En zij leiden de handen aan haar; en zij ging den weg van den ingang der paarden naar het huis des konings, en zij werd daar gedood.
17 Entonces Joyadá hizo un acuerdo solemne entre el Señor, el rey y el pueblo de que serían el pueblo del Señor. También hizo un acuerdo entre el rey y el pueblo.
En Jojada maakte een verbond tussen den HEERE en tussen den koning, en tussen het volk, dat het den HEERE tot een volk zou zijn; mitsgaders tussen den koning en tussen het volk.
18 Todos fueron al Templo de Baal y derribaron sus altares y destrozaron los ídolos. Mataron a Matán, el sacerdote de Baal, frente al altar. Entonces el sacerdote Joyadá mandó poner guardias en el Templo del Señor.
Daarna ging al het volk des lands in het huis van Baal, en braken dat af; zijn altaren en zijn beelden verbraken zij recht wel; en Mattan, den priester van Baal, sloegen zij dood voor de altaren. De priester nu bestelde de ambten in het huis des HEEREN.
19 Junto con los comandantes, los nobles, los gobernantes del pueblo y todo el pueblo, condujo al rey en una procesión desde el Templo del Señor, entrando por la puerta superior al palacio real. Allí sentaron al rey en el trono real.

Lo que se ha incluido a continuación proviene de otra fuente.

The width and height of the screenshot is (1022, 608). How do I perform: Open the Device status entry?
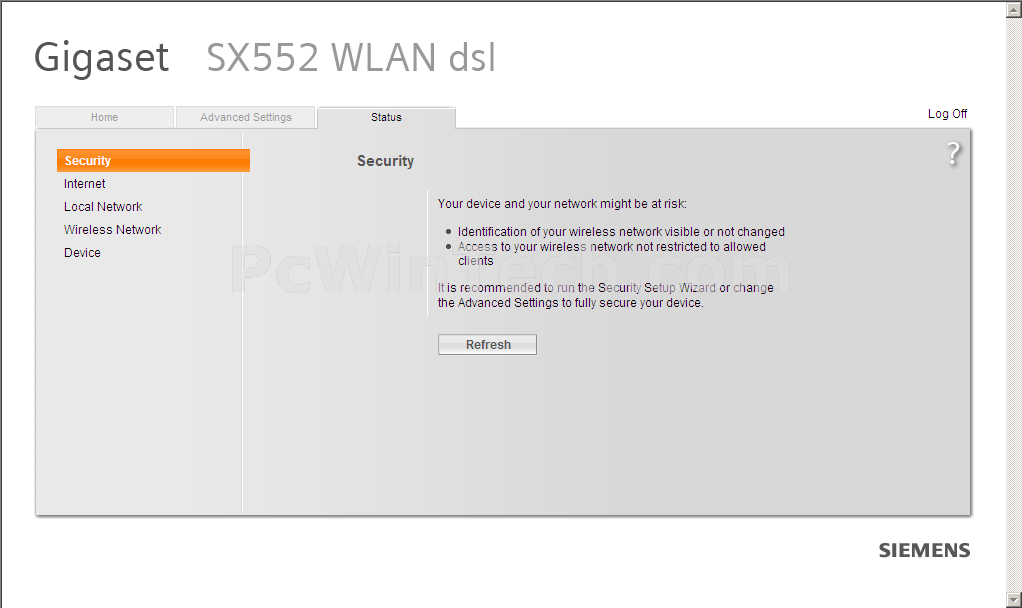[x=82, y=253]
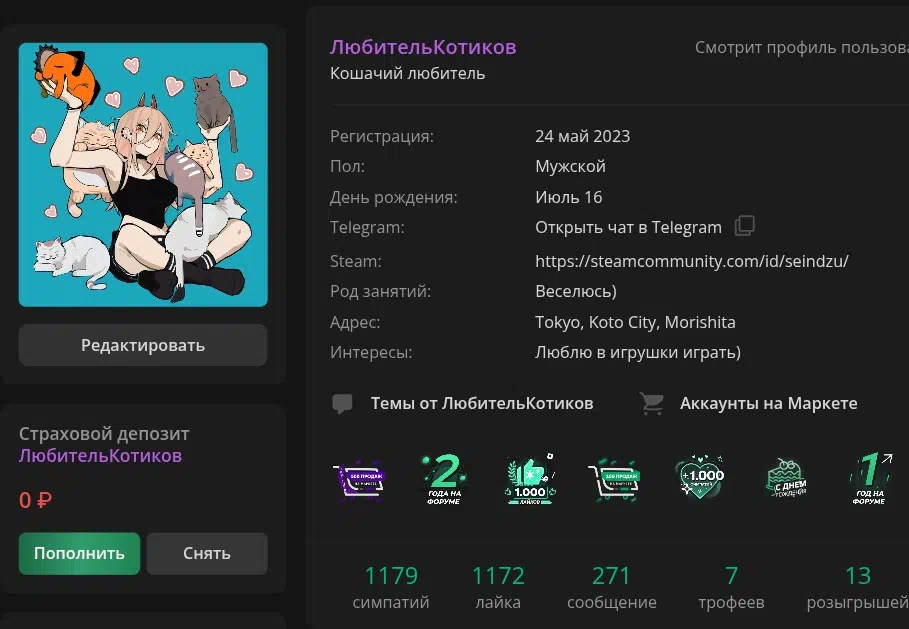
Task: Click the Редактировать button under the avatar
Action: [x=143, y=345]
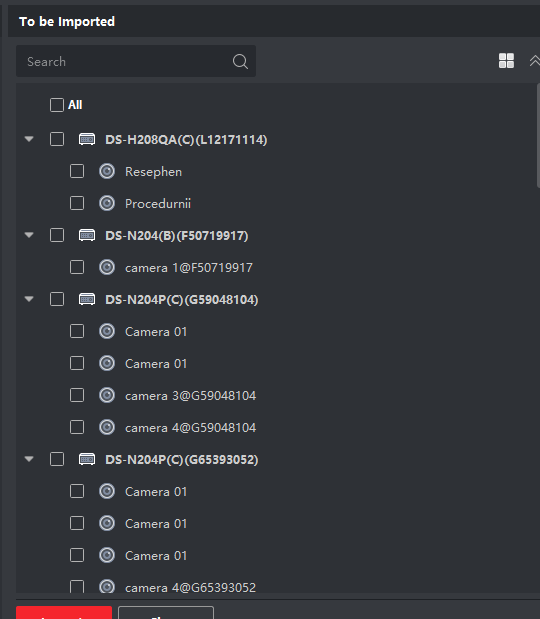Collapse the DS-N204P(C)(G65393052) device group
This screenshot has width=540, height=619.
coord(29,459)
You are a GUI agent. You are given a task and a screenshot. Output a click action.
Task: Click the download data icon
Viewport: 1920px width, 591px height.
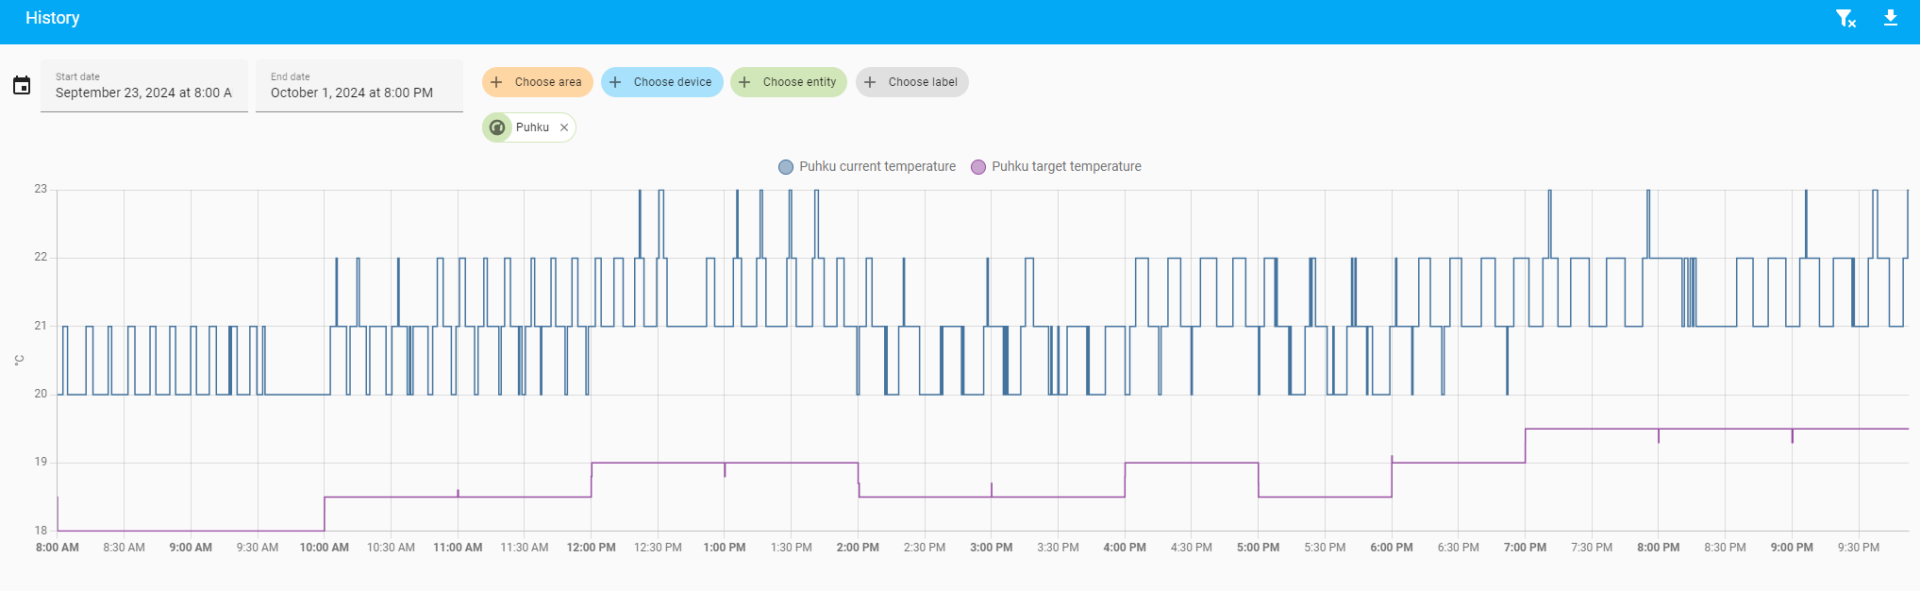[1890, 18]
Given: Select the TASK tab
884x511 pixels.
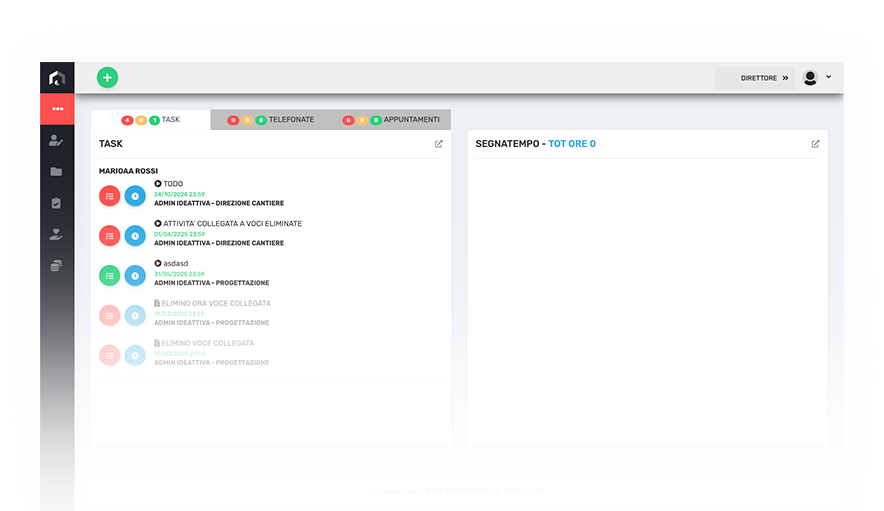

En hij nam de oversten van honderd, en de hoofdmannen, en de trawanten, en al het volk des lands; en zij brachten den koning af uit het huis des HEEREN, en kwamen door den weg van de poort der trawanten tot het huis des konings, en hij zat op den troon der koningen.
20 En todo el país la gente celebró, y Jerusalén estaba en paz, porque Atalía había sido muerta a espada en el palacio.
En al het volk des lands was blijde, en de stad werd stil, nadat zij Athalia met het zwaard gedood hadden bij des konings huis.
21 Joás tenía siete años cuando se convirtió en rey.
Joas was zeven jaren oud, toen hij koning werd.